Dei de ombros, sem saber se concordava ou não com os argumentos dela.

— Bem, Victor e eu somos apenas como irmãos em Cristo. Então eu não preciso me preocupar tanto com isso — declarei sem muita convicção e Sol deu uma risadinha. — O que foi?

Ela me olhou de um jeito investigativo e coçou a cabeça.

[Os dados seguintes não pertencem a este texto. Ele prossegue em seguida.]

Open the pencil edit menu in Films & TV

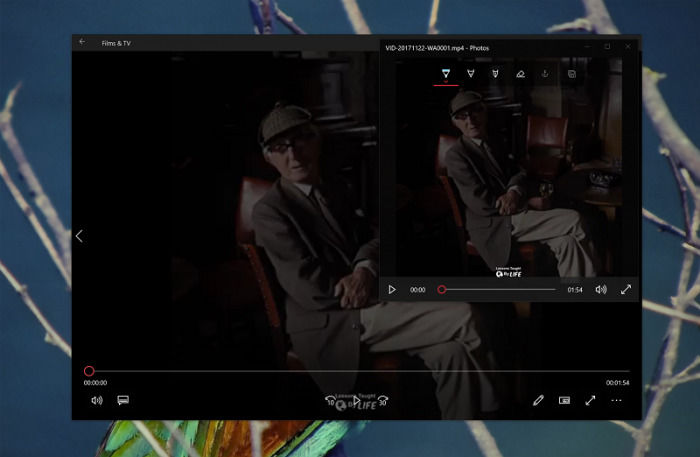[538, 400]
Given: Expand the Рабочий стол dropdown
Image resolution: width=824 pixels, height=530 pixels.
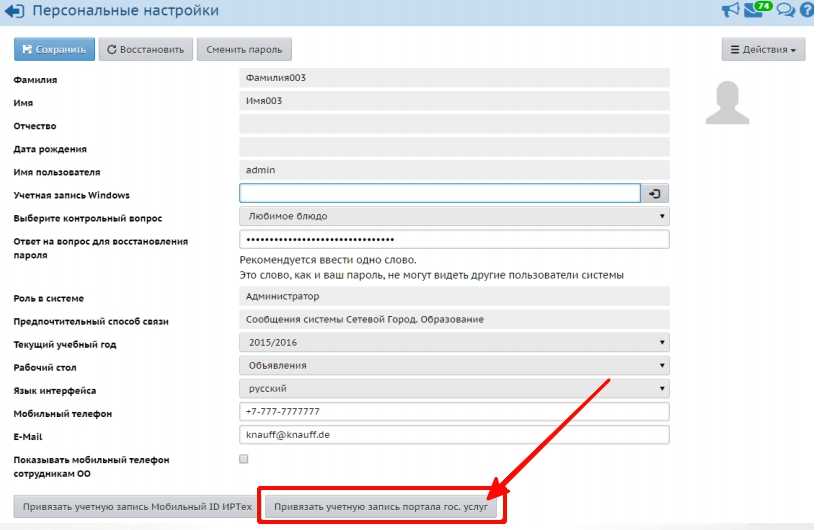Looking at the screenshot, I should 454,366.
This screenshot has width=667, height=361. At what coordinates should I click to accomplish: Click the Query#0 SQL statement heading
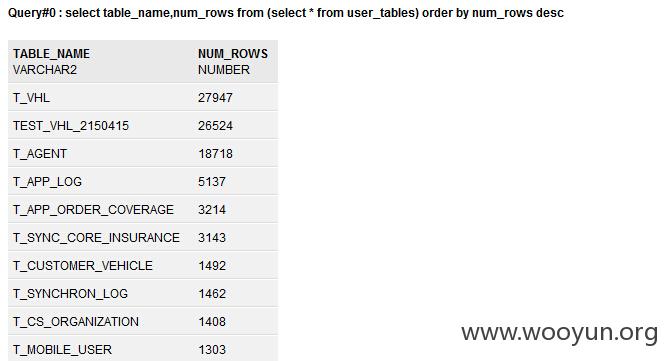[x=286, y=13]
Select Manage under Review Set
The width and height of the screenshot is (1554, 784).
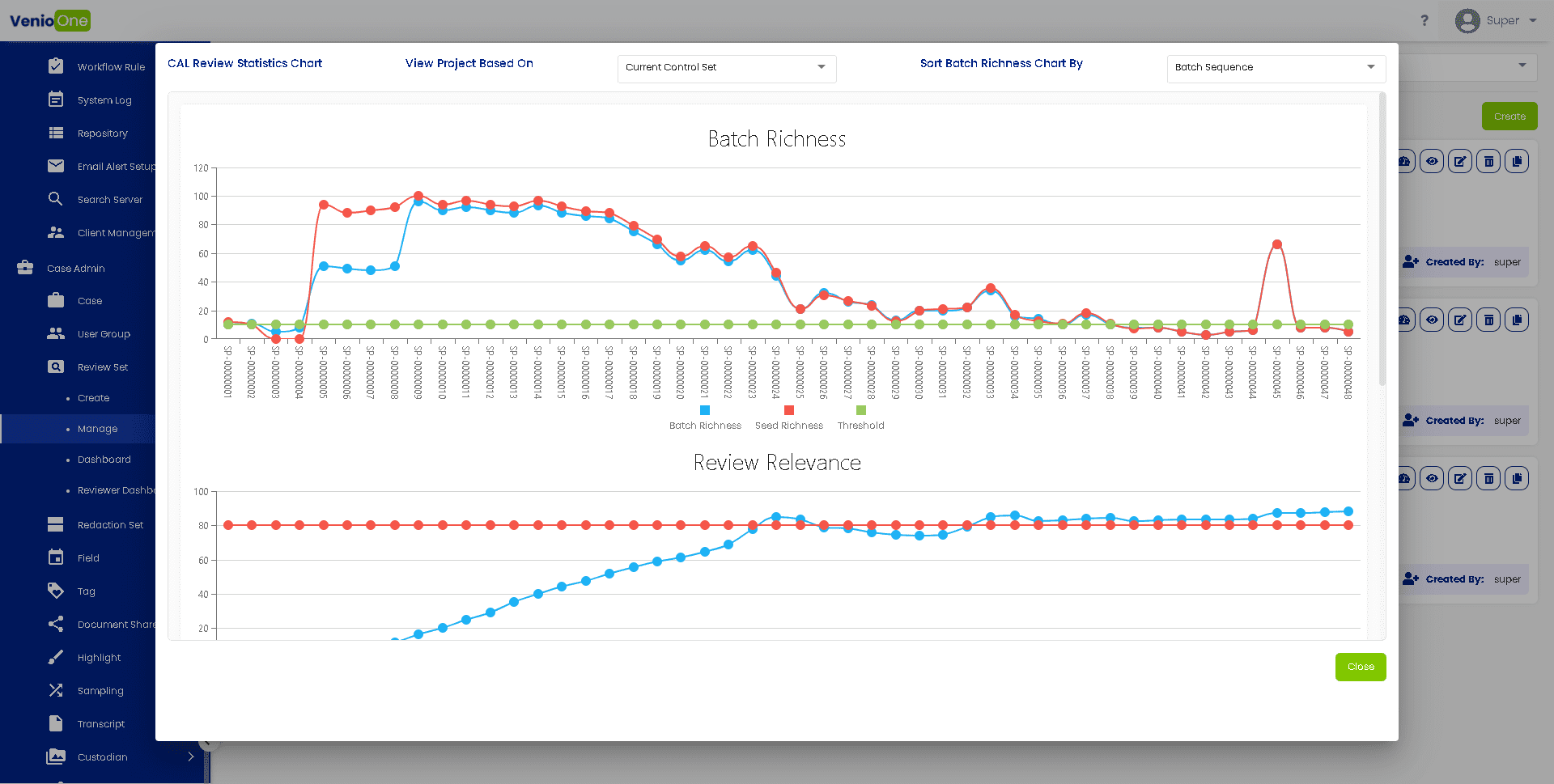(98, 429)
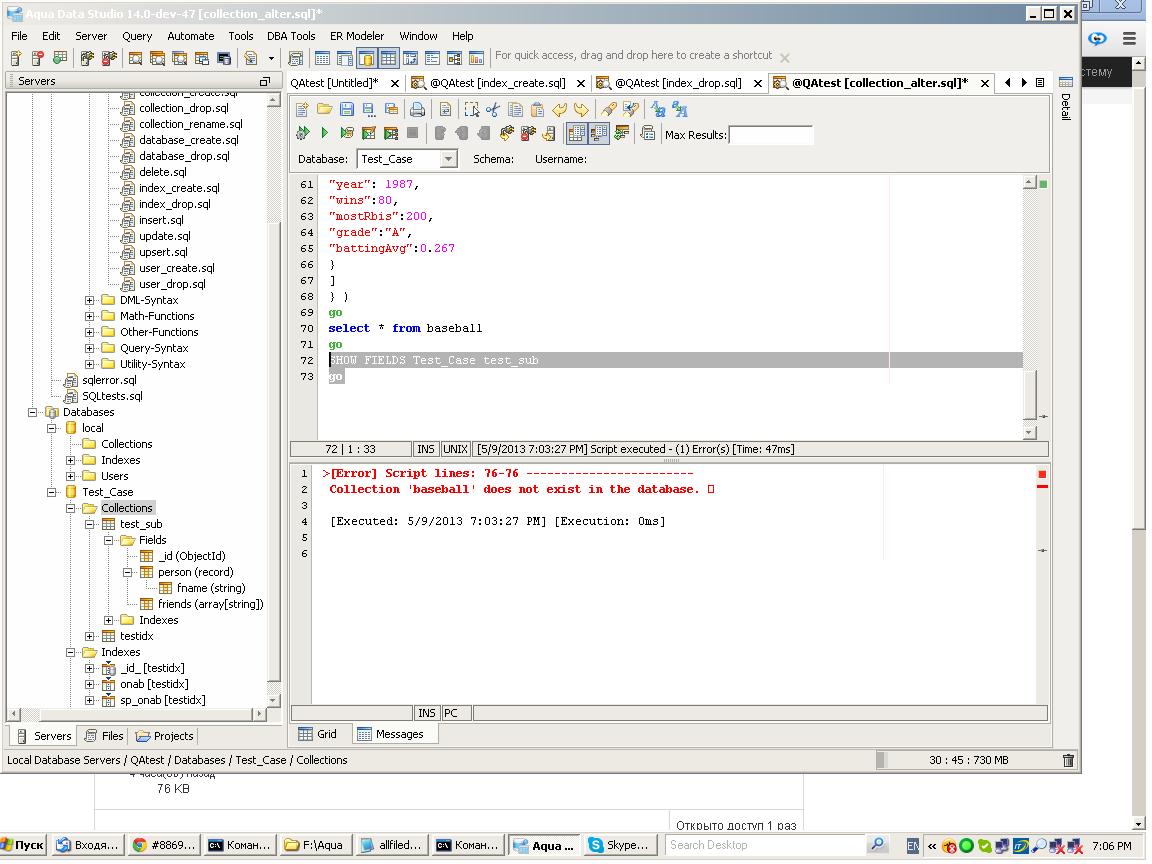The height and width of the screenshot is (864, 1152).
Task: Click the Cut scissors icon
Action: click(492, 110)
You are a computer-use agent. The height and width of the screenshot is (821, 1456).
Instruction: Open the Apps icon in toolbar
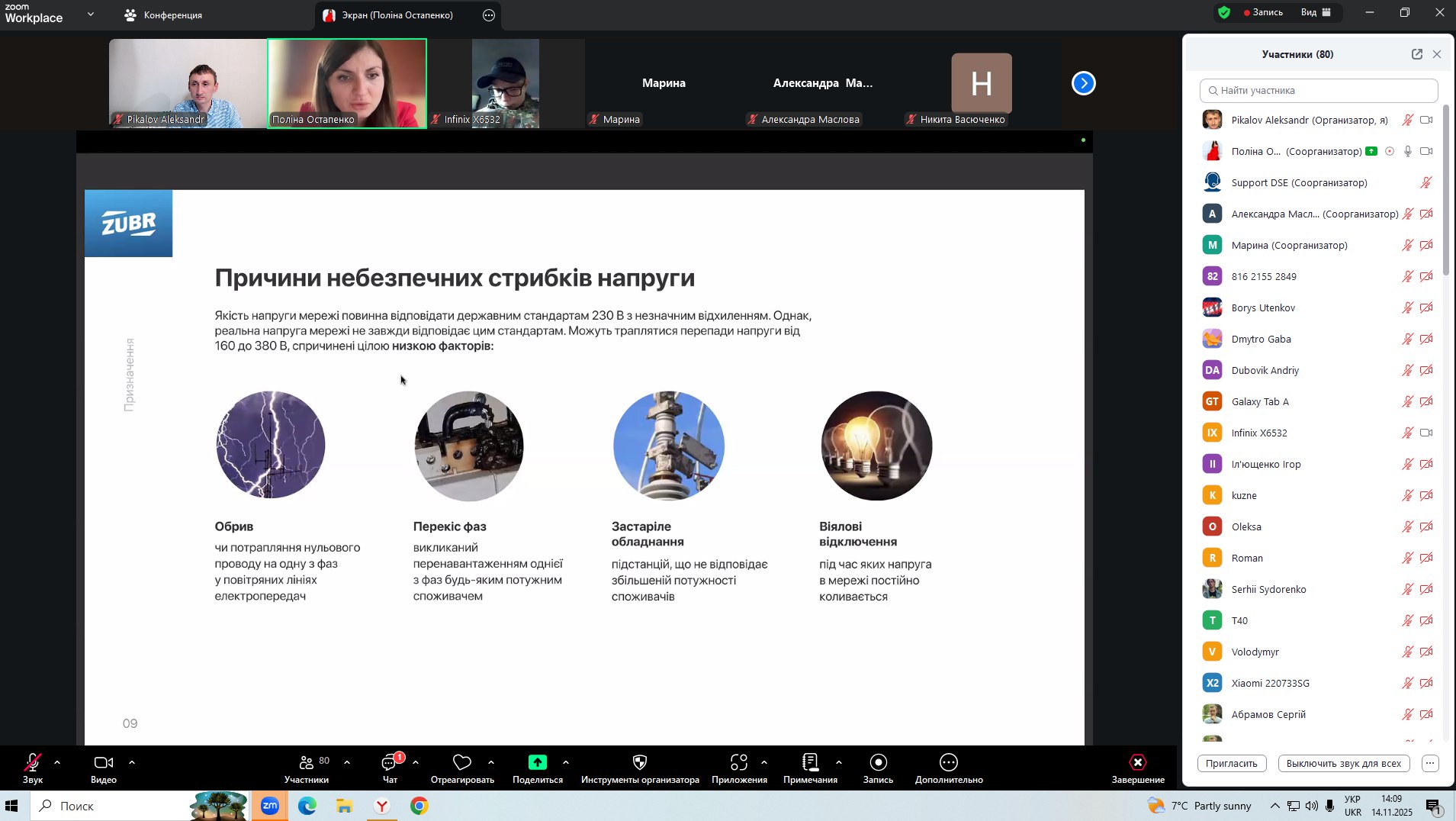(738, 763)
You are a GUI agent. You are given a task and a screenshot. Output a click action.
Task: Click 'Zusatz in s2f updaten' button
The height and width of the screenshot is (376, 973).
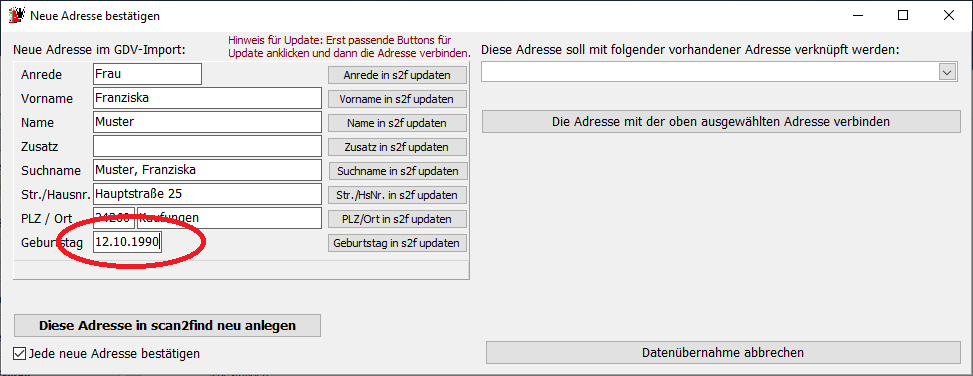pyautogui.click(x=397, y=147)
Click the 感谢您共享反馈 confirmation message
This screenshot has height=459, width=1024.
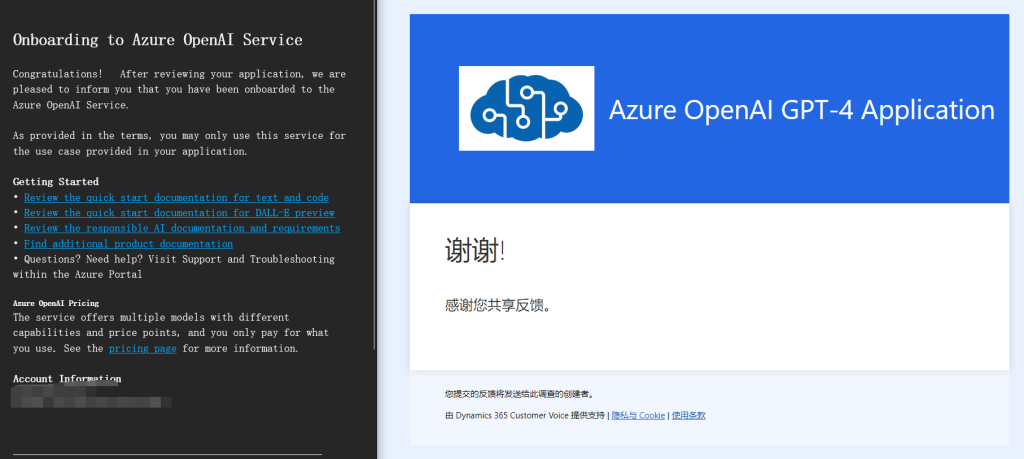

— Vocês deviam se casar logo, claramente se amam — declarou e não foi preciso muito para perceber que Marissol era direta como uma faca afiada. — É sério! Os dois são cristãos, tem um passado e uma filha. Arrumem uma aliança e acabem logo com isso.

Precisei disfarçar meu desconforto e fiz isso encarando o ponto mais distante do horizonte.

— Dizendo assim parece fácil, Sol. Eu tenho problemas de confiança — admiti, sentindo um nó se formar na garganta. — Principalmente quando o assunto é Victor. Não sei se você entende...

Sol transpassou seu braço ao redor dos meus ombros, dando-me um abraço gentil.

— Se entendo. Sofri muito para perdoar pessoas que me machucaram e confiar nelas novamente. Mas sabe, perdoar é dar a cara a tapa e correr o risco de se machucar novamente. Homens e mulheres são pecadores e somente Deus é completamente confiável, por isso Jesus insistiu tanto em ensinar sobre perdoar. Entretanto, se Victor ama a Deus como tem afirmado e demonstrado amar, ele vai se esforçar para cumprir os papéis dele em relação a você e a Maria Isabel. E se errar demonstrará arrependimento — aconselhou sabiamente. — Ore ao Senhor, Ele não deixa seus filhos sem resposta.

Eu inspirei profundamente sentindo uma pontada no peito.

— Já o perdoei, mas não sei, talvez não seja uma ideia boa transpor a barreira da amizade outra vez. — Soltei a rajada de ar pela boca e juntei minhas pernas ao corpo, deitando a cabeça sobre os joelhos. — Seria tão mais fácil se tivéssemos feito as coisas certas.